TEMPO.CO, Malang - Perhutani menduga peziarah Gunung Kawi sebagai penyebab timbulnya kebakaran hutan lindung di petak 193. Bisa saja peziarah tersebut lalai tak memadamkan api unggun yang dibuat, sehingga apinya menjalar membakar 20 hektare hutan lindung yang dikelola Perum Perhutani Malang.
"Tapi belum ada laporan soal kematian satwa," kata Wakil Administratur Perhutani Wilayah Malang Barat Dadan Hamdan, Senin, 13 Juli 2015. Pemadaman api dilakukan secara bergotong royong melibatkan para relawan dan warga sekitar.
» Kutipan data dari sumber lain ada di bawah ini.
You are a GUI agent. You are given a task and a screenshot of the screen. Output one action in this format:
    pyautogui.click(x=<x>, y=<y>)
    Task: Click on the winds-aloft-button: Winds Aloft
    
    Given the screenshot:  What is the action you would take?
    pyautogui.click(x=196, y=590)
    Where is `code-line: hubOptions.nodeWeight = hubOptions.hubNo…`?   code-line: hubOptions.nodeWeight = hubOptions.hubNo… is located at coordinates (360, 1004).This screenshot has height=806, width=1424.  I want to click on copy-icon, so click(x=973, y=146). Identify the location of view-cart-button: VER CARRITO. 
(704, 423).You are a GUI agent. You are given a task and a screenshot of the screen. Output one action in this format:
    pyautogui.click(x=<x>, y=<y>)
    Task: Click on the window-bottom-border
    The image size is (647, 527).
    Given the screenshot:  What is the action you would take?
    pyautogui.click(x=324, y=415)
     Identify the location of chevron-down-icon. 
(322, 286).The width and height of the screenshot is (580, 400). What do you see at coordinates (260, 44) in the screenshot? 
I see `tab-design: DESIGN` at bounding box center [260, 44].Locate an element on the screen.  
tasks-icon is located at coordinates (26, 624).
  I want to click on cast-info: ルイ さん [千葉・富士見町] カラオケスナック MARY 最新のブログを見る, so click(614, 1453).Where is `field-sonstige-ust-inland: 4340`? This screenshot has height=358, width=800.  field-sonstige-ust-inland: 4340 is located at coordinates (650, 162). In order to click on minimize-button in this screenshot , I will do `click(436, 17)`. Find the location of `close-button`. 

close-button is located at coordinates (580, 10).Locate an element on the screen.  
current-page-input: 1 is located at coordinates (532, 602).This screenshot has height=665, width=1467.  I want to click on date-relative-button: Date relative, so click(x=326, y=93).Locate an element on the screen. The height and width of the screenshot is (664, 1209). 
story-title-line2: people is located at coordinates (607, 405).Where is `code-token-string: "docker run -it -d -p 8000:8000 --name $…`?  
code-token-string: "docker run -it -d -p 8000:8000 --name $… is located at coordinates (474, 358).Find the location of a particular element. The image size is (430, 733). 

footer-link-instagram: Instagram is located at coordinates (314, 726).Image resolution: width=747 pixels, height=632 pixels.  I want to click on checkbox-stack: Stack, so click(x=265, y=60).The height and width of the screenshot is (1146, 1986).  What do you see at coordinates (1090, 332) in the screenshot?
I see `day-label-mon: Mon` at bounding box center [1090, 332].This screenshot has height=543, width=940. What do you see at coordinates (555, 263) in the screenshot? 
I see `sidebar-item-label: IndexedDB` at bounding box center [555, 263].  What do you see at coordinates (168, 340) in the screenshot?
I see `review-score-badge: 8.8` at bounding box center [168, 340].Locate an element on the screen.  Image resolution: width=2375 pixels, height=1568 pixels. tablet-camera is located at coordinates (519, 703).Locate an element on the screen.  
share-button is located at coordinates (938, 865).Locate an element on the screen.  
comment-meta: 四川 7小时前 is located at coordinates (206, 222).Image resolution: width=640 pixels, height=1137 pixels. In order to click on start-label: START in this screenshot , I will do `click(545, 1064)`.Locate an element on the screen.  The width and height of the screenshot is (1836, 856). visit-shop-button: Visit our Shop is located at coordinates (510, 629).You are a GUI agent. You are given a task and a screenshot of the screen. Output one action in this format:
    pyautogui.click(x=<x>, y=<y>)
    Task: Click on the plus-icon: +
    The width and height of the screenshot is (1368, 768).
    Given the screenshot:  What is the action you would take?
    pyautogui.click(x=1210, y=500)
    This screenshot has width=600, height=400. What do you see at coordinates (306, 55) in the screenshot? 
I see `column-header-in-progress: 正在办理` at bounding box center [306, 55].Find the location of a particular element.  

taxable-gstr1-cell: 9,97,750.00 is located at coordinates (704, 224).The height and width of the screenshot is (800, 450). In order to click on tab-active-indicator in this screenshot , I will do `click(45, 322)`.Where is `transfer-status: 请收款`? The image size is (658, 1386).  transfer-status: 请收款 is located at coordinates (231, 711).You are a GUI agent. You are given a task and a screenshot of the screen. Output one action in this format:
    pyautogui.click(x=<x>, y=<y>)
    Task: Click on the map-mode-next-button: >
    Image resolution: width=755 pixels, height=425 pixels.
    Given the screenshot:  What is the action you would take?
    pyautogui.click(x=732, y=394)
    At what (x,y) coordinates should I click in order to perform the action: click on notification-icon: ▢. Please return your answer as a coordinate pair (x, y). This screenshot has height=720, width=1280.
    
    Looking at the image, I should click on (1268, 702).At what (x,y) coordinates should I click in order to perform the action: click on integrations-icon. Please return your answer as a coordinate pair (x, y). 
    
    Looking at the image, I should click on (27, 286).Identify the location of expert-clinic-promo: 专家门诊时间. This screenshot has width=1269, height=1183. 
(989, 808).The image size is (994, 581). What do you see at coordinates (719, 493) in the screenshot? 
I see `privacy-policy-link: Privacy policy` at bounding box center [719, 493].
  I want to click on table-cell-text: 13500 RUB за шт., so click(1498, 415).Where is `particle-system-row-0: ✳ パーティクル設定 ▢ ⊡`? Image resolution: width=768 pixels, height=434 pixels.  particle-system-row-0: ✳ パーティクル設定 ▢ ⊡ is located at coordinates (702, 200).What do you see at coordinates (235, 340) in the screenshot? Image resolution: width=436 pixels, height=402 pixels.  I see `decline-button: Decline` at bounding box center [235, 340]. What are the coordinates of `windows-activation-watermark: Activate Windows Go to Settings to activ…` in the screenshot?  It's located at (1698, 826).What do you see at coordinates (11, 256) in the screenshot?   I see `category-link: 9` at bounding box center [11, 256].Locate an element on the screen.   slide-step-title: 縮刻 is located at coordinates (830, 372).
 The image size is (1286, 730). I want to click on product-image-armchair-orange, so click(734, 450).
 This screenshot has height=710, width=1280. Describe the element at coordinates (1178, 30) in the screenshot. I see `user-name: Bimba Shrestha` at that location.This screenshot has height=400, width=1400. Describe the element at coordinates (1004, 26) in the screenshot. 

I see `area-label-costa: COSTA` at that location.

Pemadaman hanya dilakukan menggunakan peralatan seadanya berupa gepyok dari ranting pohon. Relawan juga membuat sekat bakar agar api tidak semakin menjalar. Kebakaran yang terjadi selama tiga hari itu meludeskan hutan lindung seluas 20 hektare di petak 193.
Upaya menjangkau titik api tidak mudah karena lokasinya berada sekitar 10 kilometer dari perkampungan penduduk. Selain itu, api cepat membesar karena di lokasi banyak ditumbuhi rumpun ilalang.
Bebatuan cadas di sekitar titik api juga menjadi hambatan tersendiri bagi upaya mendekati lahan. Vegetasi yang terbakar sebagian besar merupakan cemara gunung. Padahal, petak 193 dikenal sebagai populasi aneka jenis burung.
Berdasarkan laporan petugas lapangan, lokasi kebakaran sering dikunjungi peziarah. Di tempat itu umumnya peziarah melakukan ritual dan berdoa agar diberi kelapangan rezeki. Tak jarang selama melaksanakan ritual itu mereka membakar kayu untuk api unggun. Namun setelah urusannya selesai, peziarah itu tak memadamkan api unggunnya sampai tuntas.
"Api yang membesar karena membakar vegetasi sulit dijinakkan," kata Dadan. Menurut dia, pada kasus kebakaran hutan di titik yang sama empat tahun lalu dibutuhkan waktu selama sepekan untuk menjinakkan amukan si jago merah. Saat itu total hutan yang terbakar mencapai 100 hektare.